Translation: Marta Castillo

 

 

(1)
The title refers to the game described in the first paragraph of this paper ( T.N.)

(2)
Laddaga, Reinaldo, closing debate to the "Networks, contexts, territories" Cycle, Goethe Institut, Buenos Aires, November 2001

(3)
De Sagastizábal, Tulio. From a series of talks, "Nuestra crisis, ¿ está en crisis?" – Alianza Francesa de Buenos Aires, April 2002
www.elbasilisco.com.ar

(4)
On the notion of parody in Argentinean contemporary art, see Ramírez, Mari Carmen; Pacheco, Marcelo; Giunta, Andrea – Cantos Paralelos: La Parodia Plástica en el Arte Argentino Contemporáneo-Blanton Museum of Art, 1999.

(5)
Buenos Aires, main port and federal capital of our country, has been the centre and reference hub for the provinces ever since colonial times.

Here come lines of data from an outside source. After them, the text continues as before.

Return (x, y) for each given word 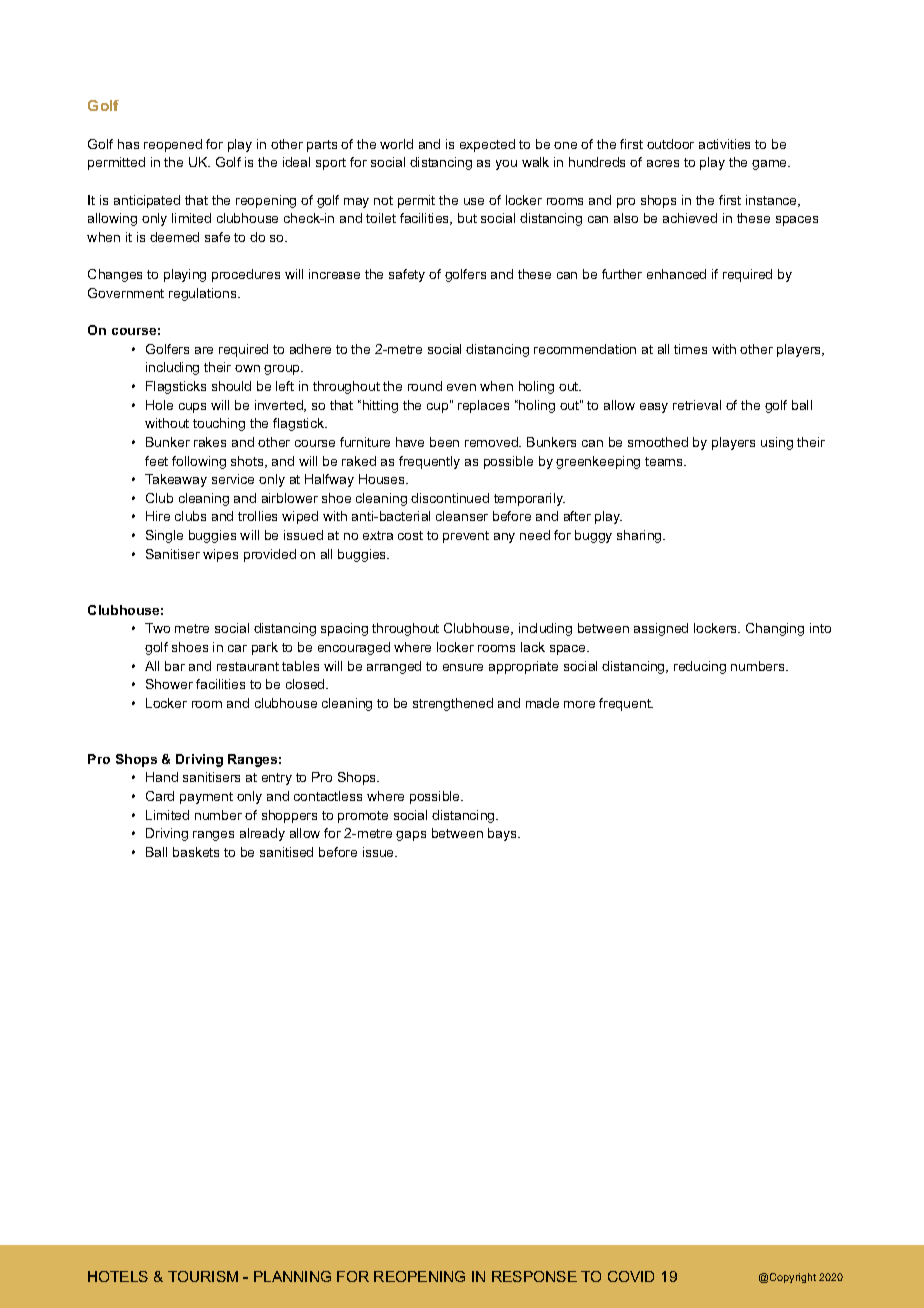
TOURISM (203, 1276)
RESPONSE (534, 1276)
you (506, 165)
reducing (700, 667)
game (770, 165)
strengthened (453, 704)
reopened (173, 145)
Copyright (793, 1278)
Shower (169, 684)
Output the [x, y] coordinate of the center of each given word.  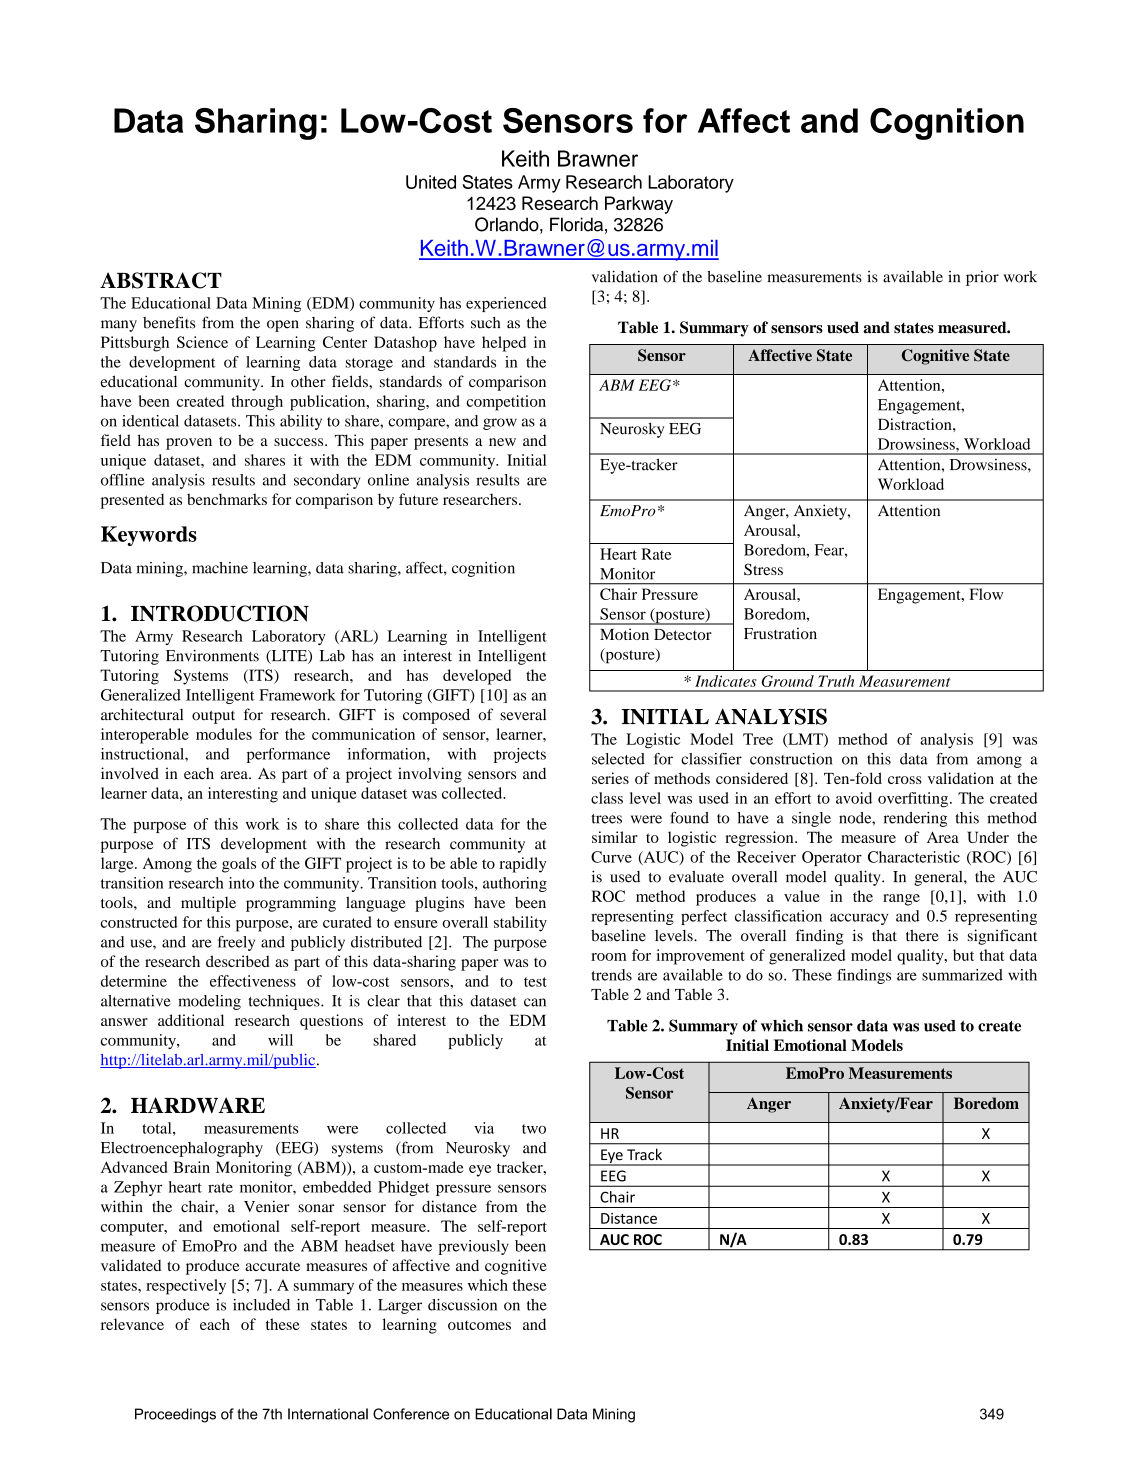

Tucumán is one of the poorest provinces in the North-west, but it has a most enthusiastic number of young artists. Trama has organized activities in Buenos Aires with the participation of artists from Tucumán, and in Tucumán with the participation of artists from Buenos Aires.

(6)
Pereira’s tattoos have never been made public before and, so far, their existence is known only because it goes the rounds, or because the artist bares his back at a private meeting.

(7)
Chakravorty Spivak, Gayatri; Outside in the Teaching Machine, Chapter 9: The politics of translation, pp. 180-181 – Routledge, New York, 1993.

(8)
For further information about the Punto de Vista experience.

(9)
Kroeber, Karl; Retelling/Rereading - Rutgers University Press, New Jersey, 1992.